Following this, H-NEW initiated deportation proceedings with the help of the Foreigners Regional Registration Office (FRRO), Hyderabad. An exit permit was issued, and Onyeukwu was blacklisted from re-entering India. He was deported from Rajiv Gandhi International Airport in the early hours of November 12.
Meanwhile here in London:
Members of an organised crime group have been jailed for total of more than 55 years following a Met Police investigation into a series of robberies at mobile phone shops across London.
Between September and November 2024, detectives from the Met’s Flying Squad worked to identify and arrest members of an organised crime group responsible for at least 13 offences.
The group targeted mostly EE stores, using threats of violence to force staff to open secure stock rooms before making off with high-value mobile phones and other devices. In total, they stole items with a total value of £240,000.

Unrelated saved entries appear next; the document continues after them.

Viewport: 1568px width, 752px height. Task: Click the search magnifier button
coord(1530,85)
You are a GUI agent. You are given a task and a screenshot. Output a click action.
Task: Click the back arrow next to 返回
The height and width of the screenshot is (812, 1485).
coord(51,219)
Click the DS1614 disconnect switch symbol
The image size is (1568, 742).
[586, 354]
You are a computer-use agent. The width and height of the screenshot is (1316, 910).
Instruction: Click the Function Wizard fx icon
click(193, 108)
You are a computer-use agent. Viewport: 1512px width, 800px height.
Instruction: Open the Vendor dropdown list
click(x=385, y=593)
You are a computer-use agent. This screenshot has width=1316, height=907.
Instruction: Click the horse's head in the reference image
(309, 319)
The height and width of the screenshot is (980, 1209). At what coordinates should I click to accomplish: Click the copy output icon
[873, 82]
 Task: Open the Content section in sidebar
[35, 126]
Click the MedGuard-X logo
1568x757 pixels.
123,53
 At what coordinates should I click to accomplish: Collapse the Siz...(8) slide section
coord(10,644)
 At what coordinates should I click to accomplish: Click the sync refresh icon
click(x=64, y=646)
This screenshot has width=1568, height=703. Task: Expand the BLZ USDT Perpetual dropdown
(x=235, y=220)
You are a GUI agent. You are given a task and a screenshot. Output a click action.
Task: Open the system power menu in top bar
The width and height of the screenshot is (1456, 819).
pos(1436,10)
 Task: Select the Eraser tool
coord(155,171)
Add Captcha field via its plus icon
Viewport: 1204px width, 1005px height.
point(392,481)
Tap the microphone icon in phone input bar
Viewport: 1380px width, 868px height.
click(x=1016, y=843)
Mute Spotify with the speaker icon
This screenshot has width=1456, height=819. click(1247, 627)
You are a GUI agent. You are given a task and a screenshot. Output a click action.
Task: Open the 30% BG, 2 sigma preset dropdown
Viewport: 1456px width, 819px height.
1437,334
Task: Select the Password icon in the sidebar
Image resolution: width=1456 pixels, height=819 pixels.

The investigation involved painstaking analysis of CCTV footage, forensic evidence, and mobile phone data.
[…]
The following defendants pleaded guilty to conspiracy to rob at Kingston Crown Court on Thursday, 30 January:
James Adodo, (05.09.00), of St Martins Road, Dartford, Kent, was sentenced to 10 years’ imprisonment.
David Akintola, (20.05.00), of Samuel Street, Woolwich, was sentenced to six years and six months’ imprisonment.
Michael Babo, (15.07.00), of Gilbert Close, Woolwich, was sentenced to six years and 10 months’ imprisonment.
Robert Hills, (09.08.04), of Mayfield Road, Gravesend, Kent, was sentenced to five years and three months’ imprisonment.
Ayomide Olaribiro, (29.04.03), of Warrior Square, Manor Park, was sentenced to four years and six months’ imprisonment.
Nelson Joel, (09.09.97), of St Martins Road, Dartford, Kent, was sentenced to three years and three months’ imprisonment.
Olabiyi Obasa, (06.04.96), of Norfolk Close, Dartford, Kent, was sentenced to three years and six months’ imprisonment.
David Okewole, (29.08.01), of Vale Road, Northfleet, Kent, was sentenced to seven years and six months’ imprisonment.